(Records for locating displayed items)

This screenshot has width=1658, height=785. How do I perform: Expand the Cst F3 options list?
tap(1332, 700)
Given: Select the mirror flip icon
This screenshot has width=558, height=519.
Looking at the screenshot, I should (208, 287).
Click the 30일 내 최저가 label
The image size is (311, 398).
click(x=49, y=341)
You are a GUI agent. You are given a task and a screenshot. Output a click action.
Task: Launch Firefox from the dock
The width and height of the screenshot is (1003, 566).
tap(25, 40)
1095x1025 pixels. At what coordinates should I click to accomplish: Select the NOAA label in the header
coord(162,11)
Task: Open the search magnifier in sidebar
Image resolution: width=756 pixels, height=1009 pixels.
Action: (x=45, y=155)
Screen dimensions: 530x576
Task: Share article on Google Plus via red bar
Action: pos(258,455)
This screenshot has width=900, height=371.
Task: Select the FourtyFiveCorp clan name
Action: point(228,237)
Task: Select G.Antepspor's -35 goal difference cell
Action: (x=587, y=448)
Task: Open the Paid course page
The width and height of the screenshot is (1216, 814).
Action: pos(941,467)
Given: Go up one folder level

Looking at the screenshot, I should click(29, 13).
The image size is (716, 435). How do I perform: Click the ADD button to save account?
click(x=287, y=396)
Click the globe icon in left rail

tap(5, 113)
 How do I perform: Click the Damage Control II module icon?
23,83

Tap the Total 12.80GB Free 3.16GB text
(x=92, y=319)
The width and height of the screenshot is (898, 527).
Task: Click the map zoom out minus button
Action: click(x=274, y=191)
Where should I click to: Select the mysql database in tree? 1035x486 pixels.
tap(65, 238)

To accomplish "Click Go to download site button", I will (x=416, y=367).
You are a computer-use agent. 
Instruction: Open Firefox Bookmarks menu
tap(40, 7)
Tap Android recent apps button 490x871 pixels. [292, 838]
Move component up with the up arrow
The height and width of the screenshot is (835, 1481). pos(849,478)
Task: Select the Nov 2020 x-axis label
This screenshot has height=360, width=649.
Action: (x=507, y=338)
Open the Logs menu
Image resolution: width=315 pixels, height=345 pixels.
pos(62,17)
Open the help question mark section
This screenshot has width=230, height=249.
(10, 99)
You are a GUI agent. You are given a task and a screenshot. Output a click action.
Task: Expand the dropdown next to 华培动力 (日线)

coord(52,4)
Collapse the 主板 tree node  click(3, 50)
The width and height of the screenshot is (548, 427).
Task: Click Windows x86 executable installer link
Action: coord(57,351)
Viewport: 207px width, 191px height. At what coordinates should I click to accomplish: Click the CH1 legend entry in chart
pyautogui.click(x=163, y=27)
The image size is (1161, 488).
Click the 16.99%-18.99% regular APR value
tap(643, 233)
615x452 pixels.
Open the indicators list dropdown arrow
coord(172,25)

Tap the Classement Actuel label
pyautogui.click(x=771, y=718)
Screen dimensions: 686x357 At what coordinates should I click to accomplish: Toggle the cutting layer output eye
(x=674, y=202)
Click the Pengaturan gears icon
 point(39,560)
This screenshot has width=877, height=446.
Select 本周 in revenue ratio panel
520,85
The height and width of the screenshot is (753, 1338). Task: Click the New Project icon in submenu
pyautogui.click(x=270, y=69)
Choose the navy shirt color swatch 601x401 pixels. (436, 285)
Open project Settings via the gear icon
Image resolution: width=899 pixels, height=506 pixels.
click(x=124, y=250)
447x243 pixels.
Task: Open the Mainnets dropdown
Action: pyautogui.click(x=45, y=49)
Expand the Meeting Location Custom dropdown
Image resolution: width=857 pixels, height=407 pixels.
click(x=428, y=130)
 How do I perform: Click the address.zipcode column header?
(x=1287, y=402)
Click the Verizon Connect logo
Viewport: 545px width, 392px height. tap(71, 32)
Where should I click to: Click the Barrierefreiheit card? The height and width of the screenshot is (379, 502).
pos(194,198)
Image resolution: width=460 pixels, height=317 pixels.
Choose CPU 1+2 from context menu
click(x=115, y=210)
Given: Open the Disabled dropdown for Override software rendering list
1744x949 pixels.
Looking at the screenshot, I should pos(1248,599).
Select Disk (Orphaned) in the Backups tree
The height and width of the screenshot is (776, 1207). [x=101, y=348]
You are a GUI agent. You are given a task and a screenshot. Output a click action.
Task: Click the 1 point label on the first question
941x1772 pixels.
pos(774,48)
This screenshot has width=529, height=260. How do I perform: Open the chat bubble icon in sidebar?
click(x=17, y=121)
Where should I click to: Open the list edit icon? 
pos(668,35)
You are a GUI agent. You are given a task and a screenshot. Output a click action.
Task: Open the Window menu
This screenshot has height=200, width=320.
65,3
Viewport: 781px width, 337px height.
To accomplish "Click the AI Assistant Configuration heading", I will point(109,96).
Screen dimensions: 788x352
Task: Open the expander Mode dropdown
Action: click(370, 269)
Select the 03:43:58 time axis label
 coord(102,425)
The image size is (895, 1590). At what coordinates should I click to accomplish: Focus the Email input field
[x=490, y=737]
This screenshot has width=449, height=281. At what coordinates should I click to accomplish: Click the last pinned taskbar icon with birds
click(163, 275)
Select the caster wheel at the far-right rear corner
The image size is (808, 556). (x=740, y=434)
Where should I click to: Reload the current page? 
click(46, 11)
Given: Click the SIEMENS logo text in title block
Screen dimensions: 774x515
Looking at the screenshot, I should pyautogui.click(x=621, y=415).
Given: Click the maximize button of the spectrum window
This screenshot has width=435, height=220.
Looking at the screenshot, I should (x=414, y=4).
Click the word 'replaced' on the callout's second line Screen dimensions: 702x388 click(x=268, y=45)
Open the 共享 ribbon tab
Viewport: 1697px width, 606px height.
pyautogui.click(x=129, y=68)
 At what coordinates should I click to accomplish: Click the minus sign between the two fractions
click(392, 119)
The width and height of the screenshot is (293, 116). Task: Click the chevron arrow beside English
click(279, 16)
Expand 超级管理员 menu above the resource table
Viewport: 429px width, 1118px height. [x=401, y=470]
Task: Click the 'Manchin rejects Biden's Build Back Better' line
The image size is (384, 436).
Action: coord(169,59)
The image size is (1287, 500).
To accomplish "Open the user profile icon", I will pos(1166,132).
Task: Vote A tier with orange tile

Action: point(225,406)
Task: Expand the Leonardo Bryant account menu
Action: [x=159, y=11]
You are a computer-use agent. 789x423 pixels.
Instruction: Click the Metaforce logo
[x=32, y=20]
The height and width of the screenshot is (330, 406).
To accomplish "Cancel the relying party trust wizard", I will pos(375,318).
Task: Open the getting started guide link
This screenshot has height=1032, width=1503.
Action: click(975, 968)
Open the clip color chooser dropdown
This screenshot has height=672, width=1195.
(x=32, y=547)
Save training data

▸ **GOAL**: Please rewrite every line of the records above as a Markdown table with a Row column that numbers each line and a Line column that holds it, leaving out blank lines.

▸ **WRITTEN SOLUTION**:
| Row | Line |
|---|---|
| 1 | This screenshot has width=1658, height=785. How do I perform: Expand the Cst F3 options list? |
| 2 | tap(1332, 700) |
| 3 | Given: Select the mirror flip icon |
| 4 | This screenshot has width=558, height=519. |
| 5 | Looking at the screenshot, I should (208, 287). |
| 6 | Click the 30일 내 최저가 label |
| 7 | The image size is (311, 398). |
| 8 | click(x=49, y=341) |
| 9 | You are a GUI agent. You are given a task and a screenshot. Output a click action. |
| 10 | Task: Launch Firefox from the dock |
| 11 | The width and height of the screenshot is (1003, 566). |
| 12 | tap(25, 40) |
| 13 | 1095x1025 pixels. At what coordinates should I click to accomplish: Select the NOAA label in the header |
| 14 | coord(162,11) |
| 15 | Task: Open the search magnifier in sidebar |
| 16 | Image resolution: width=756 pixels, height=1009 pixels. |
| 17 | Action: (x=45, y=155) |
| 18 | Screen dimensions: 530x576 |
| 19 | Task: Share article on Google Plus via red bar |
| 20 | Action: pos(258,455) |
| 21 | This screenshot has width=900, height=371. |
| 22 | Task: Select the FourtyFiveCorp clan name |
| 23 | Action: point(228,237) |
| 24 | Task: Select G.Antepspor's -35 goal difference cell |
| 25 | Action: (x=587, y=448) |
| 26 | Task: Open the Paid course page |
| 27 | The width and height of the screenshot is (1216, 814). |
| 28 | Action: pos(941,467) |
| 29 | Given: Go up one folder level |
| 30 | Looking at the screenshot, I should click(29, 13). |
| 31 | The image size is (716, 435). How do I perform: Click the ADD button to save account? |
| 32 | click(x=287, y=396) |
| 33 | Click the globe icon in left rail |
| 34 | tap(5, 113) |
| 35 |  How do I perform: Click the Damage Control II module icon? |
| 36 | 23,83 |
| 37 | Tap the Total 12.80GB Free 3.16GB text |
| 38 | (x=92, y=319) |
| 39 | The width and height of the screenshot is (898, 527). |
| 40 | Task: Click the map zoom out minus button |
| 41 | Action: click(x=274, y=191) |
| 42 | Where should I click to: Select the mysql database in tree? 1035x486 pixels. |
| 43 | tap(65, 238) |
| 44 | To accomplish "Click Go to download site button", I will (x=416, y=367). |
| 45 | You are a computer-use agent.  |
| 46 | Instruction: Open Firefox Bookmarks menu |
| 47 | tap(40, 7) |
| 48 | Tap Android recent apps button 490x871 pixels. [292, 838] |
| 49 | Move component up with the up arrow |
| 50 | The height and width of the screenshot is (835, 1481). pos(849,478) |
| 51 | Task: Select the Nov 2020 x-axis label |
| 52 | This screenshot has height=360, width=649. |
| 53 | Action: (x=507, y=338) |
| 54 | Open the Logs menu |
| 55 | Image resolution: width=315 pixels, height=345 pixels. |
| 56 | pos(62,17) |
| 57 | Open the help question mark section |
| 58 | This screenshot has width=230, height=249. |
| 59 | (10, 99) |
| 60 | You are a GUI agent. You are given a task and a screenshot. Output a click action. |
| 61 | Task: Expand the dropdown next to 华培动力 (日线) |
| 62 | coord(52,4) |
| 63 | Collapse the 主板 tree node  click(3, 50) |
| 64 | The width and height of the screenshot is (548, 427). |
| 65 | Task: Click Windows x86 executable installer link |
| 66 | Action: coord(57,351) |
| 67 | Viewport: 207px width, 191px height. At what coordinates should I click to accomplish: Click the CH1 legend entry in chart |
| 68 | pyautogui.click(x=163, y=27) |
| 69 | The image size is (1161, 488). |
| 70 | Click the 16.99%-18.99% regular APR value |
| 71 | tap(643, 233) |
| 72 | 615x452 pixels. |
| 73 | Open the indicators list dropdown arrow |
| 74 | coord(172,25) |
| 75 | Tap the Classement Actuel label |
| 76 | pyautogui.click(x=771, y=718) |
| 77 | Screen dimensions: 686x357 At what coordinates should I click to accomplish: Toggle the cutting layer output eye |
| 78 | (x=674, y=202) |
| 79 | Click the Pengaturan gears icon |
| 80 |  point(39,560) |
| 81 | This screenshot has width=877, height=446. |
| 82 | Select 本周 in revenue ratio panel |
| 83 | 520,85 |
| 84 | The height and width of the screenshot is (753, 1338). Task: Click the New Project icon in submenu |
| 85 | pyautogui.click(x=270, y=69) |
| 86 | Choose the navy shirt color swatch 601x401 pixels. (436, 285) |
| 87 | Open project Settings via the gear icon |
| 88 | Image resolution: width=899 pixels, height=506 pixels. |
| 89 | click(x=124, y=250) |
| 90 | 447x243 pixels. |
| 91 | Task: Open the Mainnets dropdown |
| 92 | Action: pyautogui.click(x=45, y=49) |
| 93 | Expand the Meeting Location Custom dropdown |
| 94 | Image resolution: width=857 pixels, height=407 pixels. |
| 95 | click(x=428, y=130) |
| 96 |  How do I perform: Click the address.zipcode column header? |
| 97 | (x=1287, y=402) |
| 98 | Click the Verizon Connect logo |
| 99 | Viewport: 545px width, 392px height. tap(71, 32) |
| 100 | Where should I click to: Click the Barrierefreiheit card? The height and width of the screenshot is (379, 502). |
| 101 | pos(194,198) |
| 102 | Image resolution: width=460 pixels, height=317 pixels. |
| 103 | Choose CPU 1+2 from context menu |
| 104 | click(x=115, y=210) |
| 105 | Given: Open the Disabled dropdown for Override software rendering list |
| 106 | 1744x949 pixels. |
| 107 | Looking at the screenshot, I should pos(1248,599). |
| 108 | Select Disk (Orphaned) in the Backups tree |
| 109 | The height and width of the screenshot is (776, 1207). [x=101, y=348] |
| 110 | You are a GUI agent. You are given a task and a screenshot. Output a click action. |
| 111 | Task: Click the 1 point label on the first question |
| 112 | 941x1772 pixels. |
| 113 | pos(774,48) |
| 114 | This screenshot has width=529, height=260. How do I perform: Open the chat bubble icon in sidebar? |
| 115 | click(x=17, y=121) |
| 116 | Where should I click to: Open the list edit icon?  |
| 117 | pos(668,35) |
| 118 | You are a GUI agent. You are given a task and a screenshot. Output a click action. |
| 119 | Task: Open the Window menu |
| 120 | This screenshot has height=200, width=320. |
| 121 | 65,3 |
| 122 | Viewport: 781px width, 337px height. |
| 123 | To accomplish "Click the AI Assistant Configuration heading", I will point(109,96). |
| 124 | Screen dimensions: 788x352 |
| 125 | Task: Open the expander Mode dropdown |
| 126 | Action: click(370, 269) |
| 127 | Select the 03:43:58 time axis label |
| 128 |  coord(102,425) |
| 129 | The image size is (895, 1590). At what coordinates should I click to accomplish: Focus the Email input field |
| 130 | [x=490, y=737] |
| 131 | This screenshot has width=449, height=281. At what coordinates should I click to accomplish: Click the last pinned taskbar icon with birds |
| 132 | click(163, 275) |
| 133 | Select the caster wheel at the far-right rear corner |
| 134 | The image size is (808, 556). (x=740, y=434) |
| 135 | Where should I click to: Reload the current page?  |
| 136 | click(46, 11) |
| 137 | Given: Click the SIEMENS logo text in title block |
| 138 | Screen dimensions: 774x515 |
| 139 | Looking at the screenshot, I should pyautogui.click(x=621, y=415). |
| 140 | Given: Click the maximize button of the spectrum window |
| 141 | This screenshot has width=435, height=220. |
| 142 | Looking at the screenshot, I should (x=414, y=4). |
| 143 | Click the word 'replaced' on the callout's second line Screen dimensions: 702x388 click(x=268, y=45) |
| 144 | Open the 共享 ribbon tab |
| 145 | Viewport: 1697px width, 606px height. |
| 146 | pyautogui.click(x=129, y=68) |
| 147 |  At what coordinates should I click to accomplish: Click the minus sign between the two fractions |
| 148 | click(392, 119) |
| 149 | The width and height of the screenshot is (293, 116). Task: Click the chevron arrow beside English |
| 150 | click(279, 16) |
| 151 | Expand 超级管理员 menu above the resource table |
| 152 | Viewport: 429px width, 1118px height. [x=401, y=470] |
| 153 | Task: Click the 'Manchin rejects Biden's Build Back Better' line |
| 154 | The image size is (384, 436). |
| 155 | Action: coord(169,59) |
| 156 | The image size is (1287, 500). |
| 157 | To accomplish "Open the user profile icon", I will pos(1166,132). |
| 158 | Task: Vote A tier with orange tile |
| 159 | Action: point(225,406) |
| 160 | Task: Expand the Leonardo Bryant account menu |
| 161 | Action: [x=159, y=11] |
| 162 | You are a computer-use agent. 789x423 pixels. |
| 163 | Instruction: Click the Metaforce logo |
| 164 | [x=32, y=20] |
| 165 | The height and width of the screenshot is (330, 406). |
| 166 | To accomplish "Cancel the relying party trust wizard", I will pos(375,318). |
| 167 | Task: Open the getting started guide link |
| 168 | This screenshot has height=1032, width=1503. |
| 169 | Action: click(975, 968) |
| 170 | Open the clip color chooser dropdown |
| 171 | This screenshot has height=672, width=1195. |
| 172 | (x=32, y=547) |
| 173 | Save training data |